Extra Space Storage (EXR) is making room in its property portfolio for smaller competitor Life Storage (LSI), acquiring the company in an all-stock deal that values LSI at about $12.7 bln. EXR and LSI, each of which are REITs, will combine to make the country's largest storage space rental operator with more than 3,500 locations and more than two million customers. For some context, Public Storage (PSA), which was formerly the largest company in the space before this merger, has nearly 2,900 rental space properties in the U.S.

  • On that note, PSA attempted to acquire LSI in early February, offering 0.4192 shares of PSA common stock for each LSI share. At the time, that penciled out to an implied value of $126.14/share for LSI for a total equity value of approximately $11.0 bln. Two weeks later, LSI turned down the proposal, stating that the offer undervalued LSI and its growth prospects.
  • The rejection opened the door for EXR to swoop in and make a more attractive offer. Specifically, LSI has agreed to accept 0.8950 shares of EXR common stock for each share of LSI owned, representing a total consideration of $145.82/share based on EXR's closing price on March 31, 2023. That's a premium of about 30% relative to LSI's closing price on February 3 -- the last trading day before PSA made its acquisition offer.
  • EXR's rationale for making this acquisition isn't complicated. As the company's CEO Joseph Margolis stated, "This is an industry where scale really matters." With a larger footprint, the combined EXR/LSI will have a stronghold in many markets, making it very difficult for smaller companies to compete -- especially since it's such a commoditized industry where price really matters. Geographically, EXR is headquartered in Salt Lake City, Utah, while LSI's home base is in Buffalo, New York, providing the combined company with considerable coast-to-coast coverage.
  • There's also plenty of overlap in terms of operating expenses since the businesses are so similar. EXR anticipates that the transaction will generate at least $100 mln in annual run-rate operating synergies from G&A and property operating expense savings. EXR also anticipates improved property operating revenue.

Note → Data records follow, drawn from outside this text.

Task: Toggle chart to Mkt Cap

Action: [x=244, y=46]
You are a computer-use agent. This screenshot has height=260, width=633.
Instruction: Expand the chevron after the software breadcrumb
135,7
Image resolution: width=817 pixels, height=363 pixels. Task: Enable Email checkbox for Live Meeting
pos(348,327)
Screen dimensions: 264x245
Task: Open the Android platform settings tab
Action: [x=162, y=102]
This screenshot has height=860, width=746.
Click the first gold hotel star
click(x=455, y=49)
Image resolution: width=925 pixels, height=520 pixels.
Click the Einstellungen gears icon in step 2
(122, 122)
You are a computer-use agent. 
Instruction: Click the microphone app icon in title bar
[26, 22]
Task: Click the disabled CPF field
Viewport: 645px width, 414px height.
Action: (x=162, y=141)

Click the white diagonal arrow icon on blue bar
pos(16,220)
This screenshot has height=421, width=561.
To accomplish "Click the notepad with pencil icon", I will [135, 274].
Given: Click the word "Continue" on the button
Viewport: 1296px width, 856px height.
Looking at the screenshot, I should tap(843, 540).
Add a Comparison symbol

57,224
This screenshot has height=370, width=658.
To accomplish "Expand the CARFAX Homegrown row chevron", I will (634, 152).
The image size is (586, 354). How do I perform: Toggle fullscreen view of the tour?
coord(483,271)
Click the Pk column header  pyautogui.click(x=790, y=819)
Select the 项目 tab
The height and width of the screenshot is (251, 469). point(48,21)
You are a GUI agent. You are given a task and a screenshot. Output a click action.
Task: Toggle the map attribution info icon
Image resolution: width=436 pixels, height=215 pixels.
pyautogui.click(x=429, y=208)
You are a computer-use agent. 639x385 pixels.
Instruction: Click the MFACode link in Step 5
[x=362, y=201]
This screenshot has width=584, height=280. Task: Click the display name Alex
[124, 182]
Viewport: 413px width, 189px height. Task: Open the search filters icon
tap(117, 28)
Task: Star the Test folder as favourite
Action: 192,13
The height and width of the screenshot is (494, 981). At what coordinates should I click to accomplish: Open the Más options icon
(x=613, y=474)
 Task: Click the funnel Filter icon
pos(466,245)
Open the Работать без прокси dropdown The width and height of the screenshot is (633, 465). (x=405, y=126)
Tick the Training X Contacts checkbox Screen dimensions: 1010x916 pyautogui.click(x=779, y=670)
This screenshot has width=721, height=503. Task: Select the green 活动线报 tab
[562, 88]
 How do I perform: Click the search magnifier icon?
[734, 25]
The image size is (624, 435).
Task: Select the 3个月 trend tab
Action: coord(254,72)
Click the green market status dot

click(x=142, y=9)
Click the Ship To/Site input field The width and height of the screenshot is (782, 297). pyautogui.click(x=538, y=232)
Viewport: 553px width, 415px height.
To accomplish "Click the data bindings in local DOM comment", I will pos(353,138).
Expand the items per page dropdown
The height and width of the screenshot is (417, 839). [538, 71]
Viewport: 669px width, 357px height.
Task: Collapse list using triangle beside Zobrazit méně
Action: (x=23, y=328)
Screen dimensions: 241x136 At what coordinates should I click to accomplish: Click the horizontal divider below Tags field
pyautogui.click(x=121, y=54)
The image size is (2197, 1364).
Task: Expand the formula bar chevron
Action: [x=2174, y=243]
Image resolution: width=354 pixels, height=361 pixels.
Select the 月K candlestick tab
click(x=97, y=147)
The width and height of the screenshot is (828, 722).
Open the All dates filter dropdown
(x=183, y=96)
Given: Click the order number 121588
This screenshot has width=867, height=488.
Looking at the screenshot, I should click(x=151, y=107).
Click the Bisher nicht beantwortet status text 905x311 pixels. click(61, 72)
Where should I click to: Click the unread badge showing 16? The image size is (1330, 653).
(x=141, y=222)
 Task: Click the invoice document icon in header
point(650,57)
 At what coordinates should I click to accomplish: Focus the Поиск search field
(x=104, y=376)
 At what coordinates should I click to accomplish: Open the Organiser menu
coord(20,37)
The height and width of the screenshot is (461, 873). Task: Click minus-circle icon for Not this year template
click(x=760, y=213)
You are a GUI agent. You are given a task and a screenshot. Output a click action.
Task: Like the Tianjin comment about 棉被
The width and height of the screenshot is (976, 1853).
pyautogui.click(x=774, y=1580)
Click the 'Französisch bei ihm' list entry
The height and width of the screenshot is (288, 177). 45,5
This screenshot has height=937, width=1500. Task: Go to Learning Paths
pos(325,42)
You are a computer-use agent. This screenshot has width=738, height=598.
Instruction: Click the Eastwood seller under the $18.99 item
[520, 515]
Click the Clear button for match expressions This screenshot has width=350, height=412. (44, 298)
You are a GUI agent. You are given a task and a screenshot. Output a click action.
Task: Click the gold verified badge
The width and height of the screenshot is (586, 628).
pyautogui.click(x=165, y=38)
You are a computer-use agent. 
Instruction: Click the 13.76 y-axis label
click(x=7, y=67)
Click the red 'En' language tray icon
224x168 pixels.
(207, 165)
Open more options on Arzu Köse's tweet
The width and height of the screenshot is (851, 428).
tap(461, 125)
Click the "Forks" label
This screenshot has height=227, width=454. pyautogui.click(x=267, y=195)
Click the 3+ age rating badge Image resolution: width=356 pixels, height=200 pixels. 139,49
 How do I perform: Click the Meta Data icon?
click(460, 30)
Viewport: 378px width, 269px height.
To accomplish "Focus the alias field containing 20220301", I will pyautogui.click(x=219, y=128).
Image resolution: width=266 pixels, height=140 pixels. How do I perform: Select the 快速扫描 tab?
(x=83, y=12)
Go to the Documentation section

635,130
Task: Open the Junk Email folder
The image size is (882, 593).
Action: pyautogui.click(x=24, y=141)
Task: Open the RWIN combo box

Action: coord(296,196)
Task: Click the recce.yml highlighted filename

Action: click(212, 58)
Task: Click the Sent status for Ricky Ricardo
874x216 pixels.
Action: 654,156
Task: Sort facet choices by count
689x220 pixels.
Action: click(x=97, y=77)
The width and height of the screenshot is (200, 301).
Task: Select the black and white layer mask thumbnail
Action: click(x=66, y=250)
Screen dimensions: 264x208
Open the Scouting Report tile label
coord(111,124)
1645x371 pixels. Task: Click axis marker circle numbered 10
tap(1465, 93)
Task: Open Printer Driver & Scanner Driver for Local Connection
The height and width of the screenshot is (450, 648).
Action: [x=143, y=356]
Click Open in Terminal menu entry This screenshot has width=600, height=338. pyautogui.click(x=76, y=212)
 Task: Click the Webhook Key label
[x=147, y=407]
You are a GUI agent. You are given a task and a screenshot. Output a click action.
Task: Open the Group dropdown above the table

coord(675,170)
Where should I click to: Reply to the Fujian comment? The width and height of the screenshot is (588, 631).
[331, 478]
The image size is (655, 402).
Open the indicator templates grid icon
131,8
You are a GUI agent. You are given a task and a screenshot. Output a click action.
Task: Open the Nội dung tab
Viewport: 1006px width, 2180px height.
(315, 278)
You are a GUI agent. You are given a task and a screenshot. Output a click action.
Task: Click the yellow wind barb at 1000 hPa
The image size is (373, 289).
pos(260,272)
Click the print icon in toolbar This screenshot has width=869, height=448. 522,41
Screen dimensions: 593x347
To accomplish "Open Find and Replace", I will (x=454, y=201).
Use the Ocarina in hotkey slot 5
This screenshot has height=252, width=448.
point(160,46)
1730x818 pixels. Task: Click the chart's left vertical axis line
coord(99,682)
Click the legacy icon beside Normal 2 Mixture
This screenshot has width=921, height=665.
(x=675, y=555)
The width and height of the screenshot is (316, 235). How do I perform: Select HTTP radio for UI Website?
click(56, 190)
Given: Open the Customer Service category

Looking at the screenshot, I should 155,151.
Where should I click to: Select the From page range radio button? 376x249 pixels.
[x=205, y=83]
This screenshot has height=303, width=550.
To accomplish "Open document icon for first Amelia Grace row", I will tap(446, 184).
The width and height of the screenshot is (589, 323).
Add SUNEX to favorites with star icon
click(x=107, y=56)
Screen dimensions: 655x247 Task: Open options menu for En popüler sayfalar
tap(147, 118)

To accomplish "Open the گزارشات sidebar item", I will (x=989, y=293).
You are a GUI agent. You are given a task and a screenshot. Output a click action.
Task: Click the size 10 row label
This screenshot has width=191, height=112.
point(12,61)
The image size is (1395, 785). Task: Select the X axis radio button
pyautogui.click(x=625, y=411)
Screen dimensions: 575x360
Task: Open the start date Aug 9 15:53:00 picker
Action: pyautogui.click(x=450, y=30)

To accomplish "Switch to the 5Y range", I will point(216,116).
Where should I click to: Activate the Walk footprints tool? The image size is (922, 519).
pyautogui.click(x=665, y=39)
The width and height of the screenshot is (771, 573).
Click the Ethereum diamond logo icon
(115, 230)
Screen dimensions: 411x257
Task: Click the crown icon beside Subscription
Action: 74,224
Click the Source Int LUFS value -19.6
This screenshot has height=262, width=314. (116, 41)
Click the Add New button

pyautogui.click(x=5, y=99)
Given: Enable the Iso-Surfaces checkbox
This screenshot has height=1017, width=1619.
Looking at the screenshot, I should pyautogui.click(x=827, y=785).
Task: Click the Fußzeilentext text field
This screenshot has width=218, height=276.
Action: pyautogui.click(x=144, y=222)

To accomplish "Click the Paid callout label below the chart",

Although EXR expects the acquisition to be accretive to Core FFO within the first year of closing and to be leverage neutral, the stock is trading lower on the news. For an all-stock transaction, it's commonplace to see the acquiring company's stock trade lower. Overall, though, we believe that this deal certainly makes sense for EXR and that the combination should create significant Core FFO growth, while supporting a high dividend yield that currently sits at nearly 4% for EXR.